[Task statement]
Would you transcribe only the lines below, from the one containing "Webdesign & Programmierung: DIE" through the end of the material, exactly and with no pictures?

[The input]
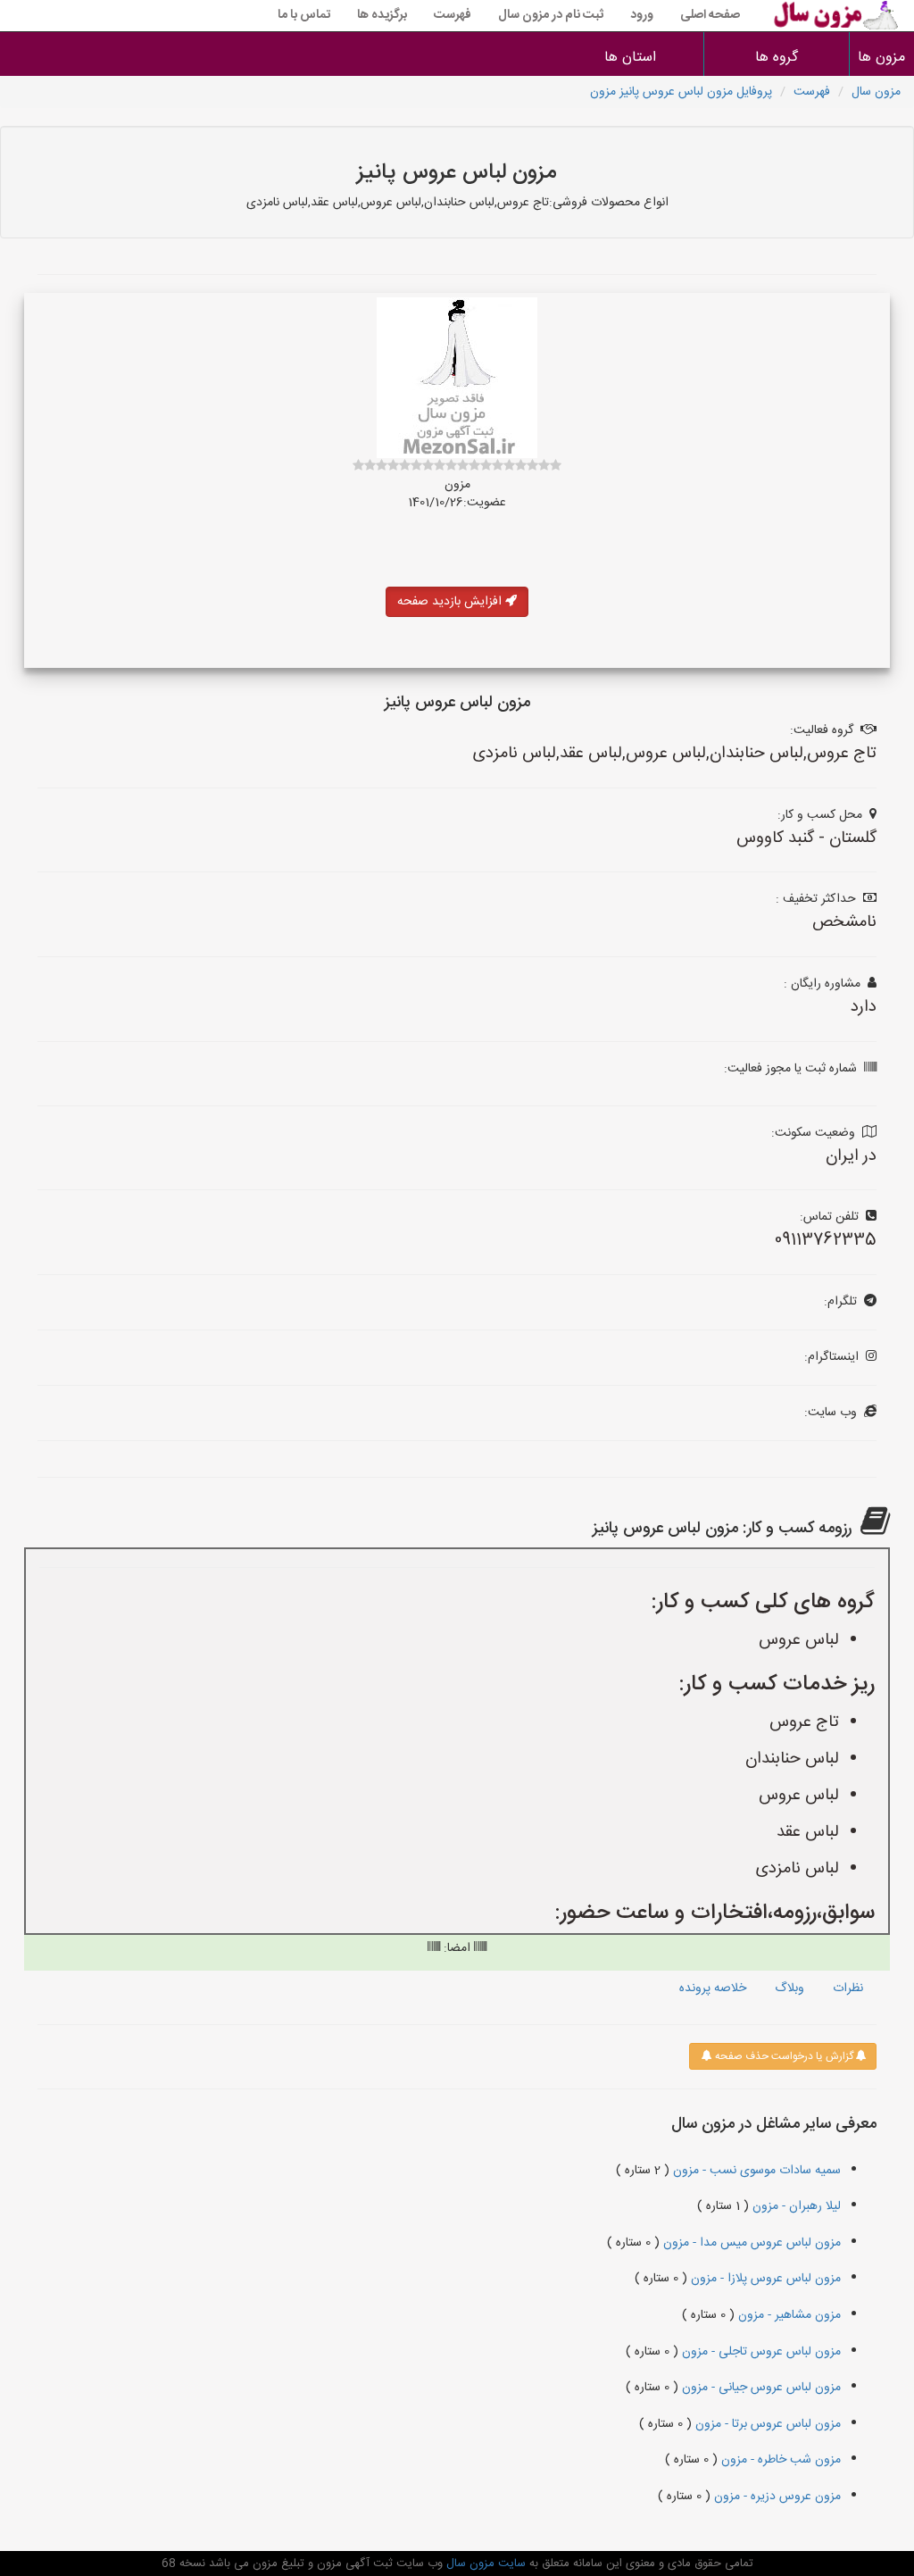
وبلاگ (789, 1988)
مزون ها (882, 58)
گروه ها (776, 58)
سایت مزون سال (484, 2563)
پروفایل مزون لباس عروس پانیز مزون (681, 92)
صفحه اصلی (710, 15)
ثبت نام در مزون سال (550, 15)
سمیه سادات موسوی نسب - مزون (755, 2170)
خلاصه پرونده (712, 1988)
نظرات (848, 1988)
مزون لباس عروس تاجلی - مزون (759, 2352)
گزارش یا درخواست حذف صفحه (782, 2056)
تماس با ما (304, 15)
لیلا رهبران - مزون (795, 2206)
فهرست (452, 15)
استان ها (630, 58)
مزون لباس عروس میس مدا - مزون (750, 2243)
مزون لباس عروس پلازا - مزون (764, 2278)
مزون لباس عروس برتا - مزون (766, 2424)
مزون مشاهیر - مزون (788, 2315)
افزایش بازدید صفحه (451, 602)
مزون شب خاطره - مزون (779, 2460)
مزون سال (876, 92)
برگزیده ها (382, 15)
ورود (641, 15)
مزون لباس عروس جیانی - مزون (759, 2387)
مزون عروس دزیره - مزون (775, 2496)
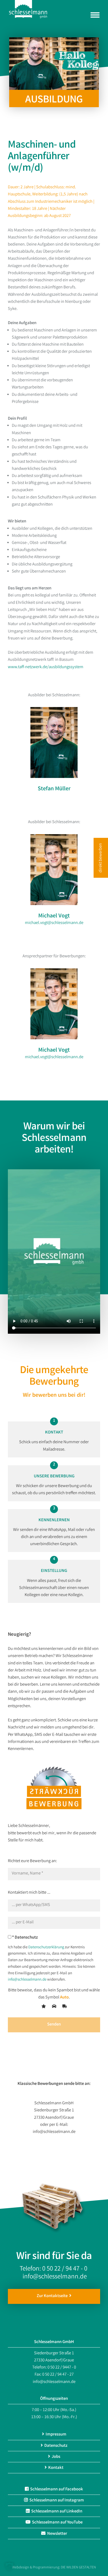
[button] (9, 2566)
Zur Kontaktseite (53, 2296)
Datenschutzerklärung (46, 1947)
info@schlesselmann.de (27, 1980)
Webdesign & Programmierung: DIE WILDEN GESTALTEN (54, 2567)
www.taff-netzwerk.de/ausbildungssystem (45, 667)
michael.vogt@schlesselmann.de (54, 923)
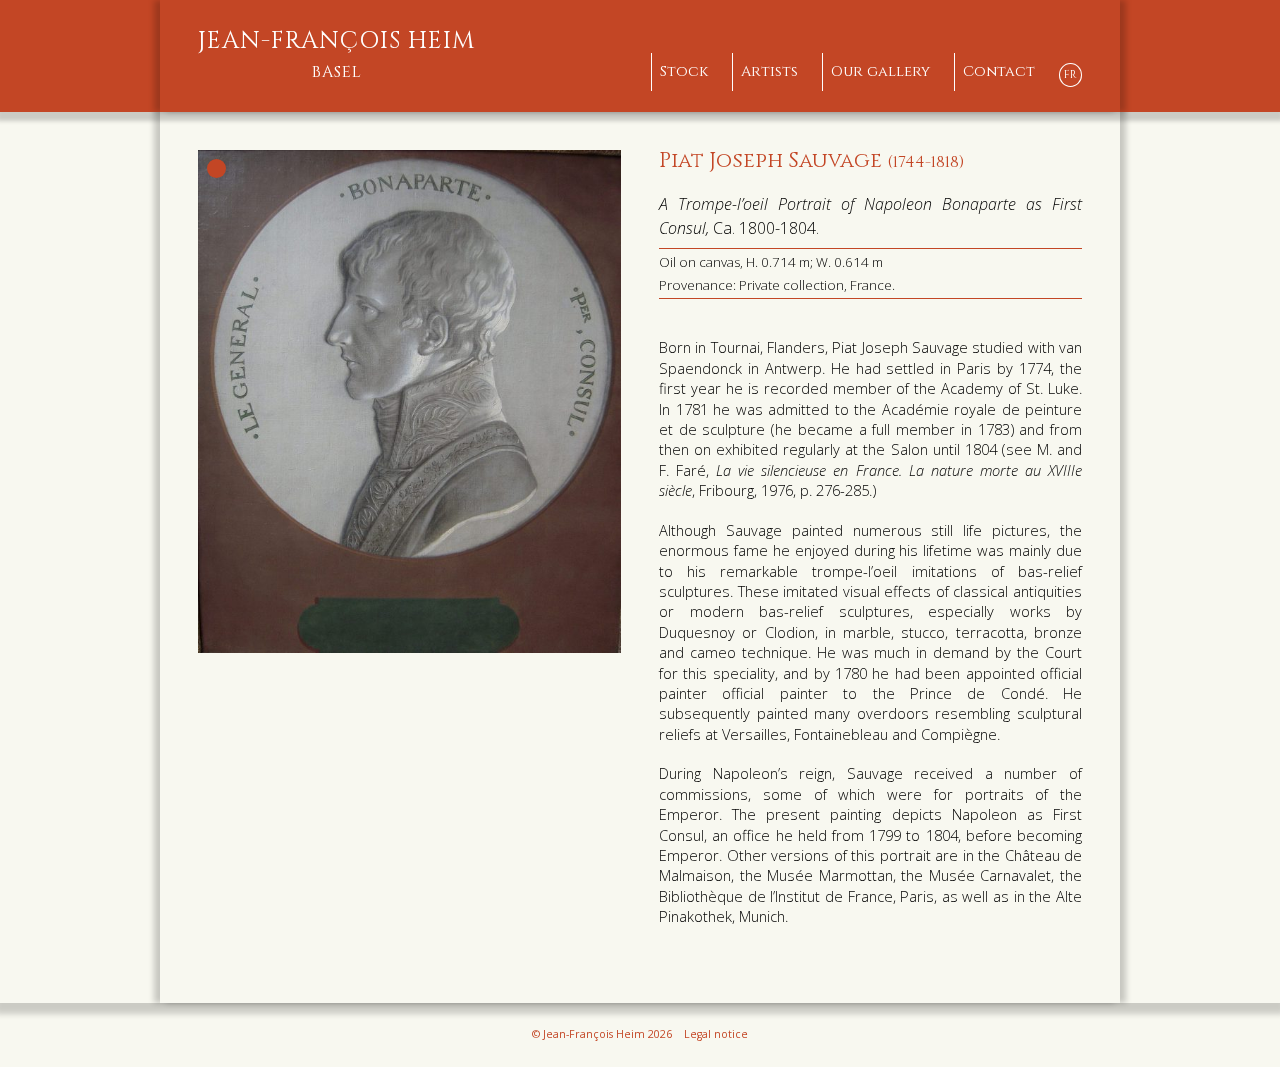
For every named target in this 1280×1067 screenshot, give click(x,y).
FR (1070, 74)
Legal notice (716, 1034)
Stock (684, 71)
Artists (769, 71)
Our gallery (880, 71)
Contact (999, 71)
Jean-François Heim (337, 55)
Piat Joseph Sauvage (811, 161)
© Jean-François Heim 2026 (602, 1034)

[Output]
Webdesign & Programmierung: DIE WILDEN GESTALTEN (54, 2567)
www.taff-netzwerk.de/ausbildungssystem (45, 667)
michael.vogt@schlesselmann.de (54, 923)
For every named target in this 1280×1067 screenshot, give click(x,y).
FR (1070, 74)
Legal notice (716, 1034)
Stock (684, 71)
Artists (769, 71)
Our gallery (880, 71)
Contact (999, 71)
Jean-François Heim (337, 55)
Piat Joseph Sauvage (811, 161)
© Jean-François Heim 2026 (602, 1034)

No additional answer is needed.